ASSIGNMENT - Your answer must be an exact copy of the records, minus any pictures.

BEGIN DATASET RECORDS

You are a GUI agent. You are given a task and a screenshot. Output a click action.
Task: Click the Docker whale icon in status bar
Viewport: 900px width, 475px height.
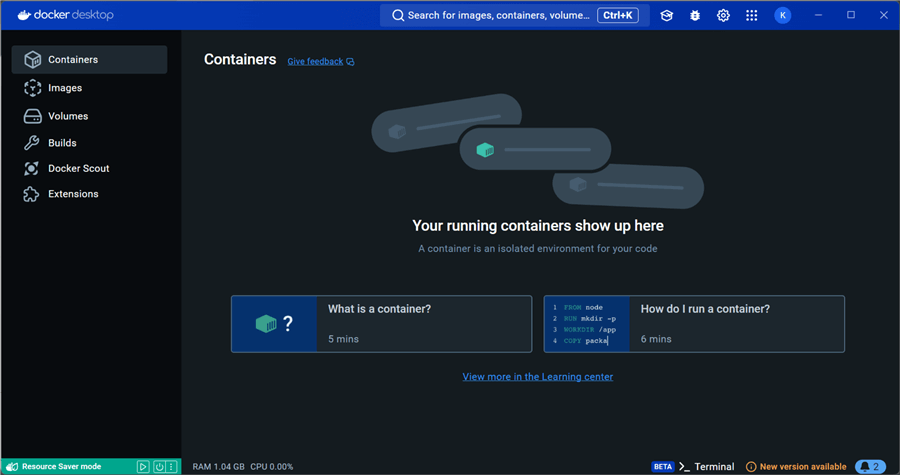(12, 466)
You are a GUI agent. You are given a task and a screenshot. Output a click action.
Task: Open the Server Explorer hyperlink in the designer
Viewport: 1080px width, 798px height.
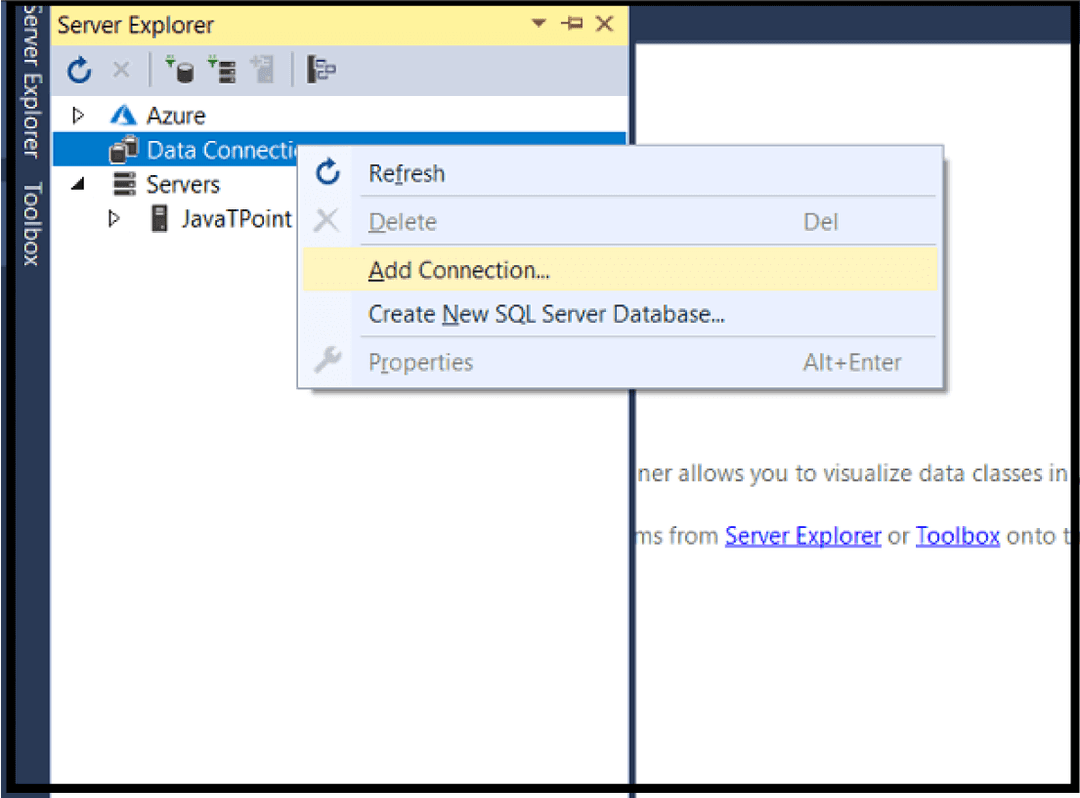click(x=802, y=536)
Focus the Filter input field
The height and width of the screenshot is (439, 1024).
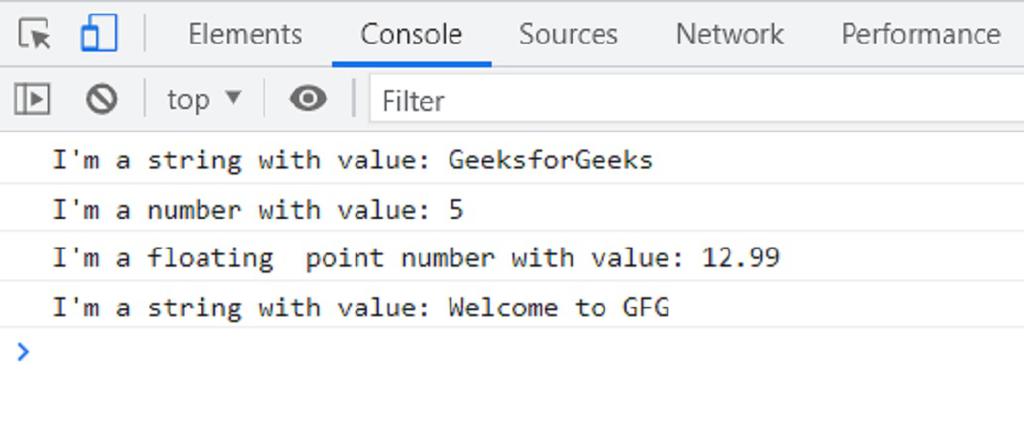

END DATASET RECORDS

FINISHED EXERCISE -
You are a GUI agent. You are given a task and a screenshot. Output a click action.
Task: Click the Docker whale icon in status bar
Viewport: 900px width, 475px height.
(12, 466)
You are a GUI agent. You are given a task and a screenshot. Output a click action.
Task: Open the Server Explorer hyperlink in the designer
Viewport: 1080px width, 798px height.
click(x=802, y=536)
Focus the Filter input field
The height and width of the screenshot is (439, 1024).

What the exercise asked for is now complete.